The
structural asymmetry of two-dimensional (2D) Janus transition-metal
dichalcogenides (TMDs) produces internal dipole moments that result
in interesting electronic properties. These properties differ from
the regular (symmetric) TMD structures that the Janus structures are
derived from. In this study, we, first, examine adsorption and diffusion
of a single Li atom on regular MX2 and Janus MXY (M = Mo,
W; XY = S, Se, Te) TMD structures at various concentrations using
first-principles calculations within density functional theory. Lithium
adsorption energy and mobility differ on the top and bottom sides
of each Janus material. The correlation between Li adsorption energy,
charge transfer, and bond lengths at different coverage densities
is carefully examined. To gain more physical insight and prepare for
future investigations into regular TMD and Janus materials, we applied
a supervised machine learning (ML) model that uses clusterwise linear
regression to predict the adsorption energies of Li on top of 2D TMDs.

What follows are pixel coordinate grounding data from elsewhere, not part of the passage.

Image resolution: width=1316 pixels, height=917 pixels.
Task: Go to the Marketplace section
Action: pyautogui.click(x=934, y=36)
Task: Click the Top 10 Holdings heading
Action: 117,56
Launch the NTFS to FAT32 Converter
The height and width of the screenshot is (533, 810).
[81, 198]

We developed a universal representation with a few descriptors that
take into account the intrinsic dipole moment and the electronic structure
of regular and Janus 2D layers, the side where the adsorption takes
place, and the concentration dependence of adatom doping. This representation
can easily be generalized to be used for other impurities and 2D layer
combinations, including alloys as well. At last, we focus on analyzing
these structures as possible anodes in battery applications. We conducted
Li diffusion, open-circuit voltage, and storage capacity simulations.
We report that lithium atoms are found to easily migrate between transition-metal
(Mo, W) top sites for each considered case, and in these respects,
many of the examined Janus materials are comparable or superior to
graphene and regular TMDs. In addition, we report that the side with
higher electronegative chalcogen atoms is suitable for Li adsorption
and only MoSSe and MoSeTe can be suitable for full coverage of Li
atoms on the surface. Bilayer Li adsorption was hindered due to negative
open-circuit voltage. Bilayer Janus structures are better suited for
battery applications due to less volumetric expansion/contraction
during the discharge/charge process and having higher storage capacity.
Janus monolayers undergo a transition from semiconducting to metallic
upon adsorption of a single Li ion, which would improve anode conductivity.
The results imply that the examined Janus structures should perform
well as electrodes in Li-ion batteries.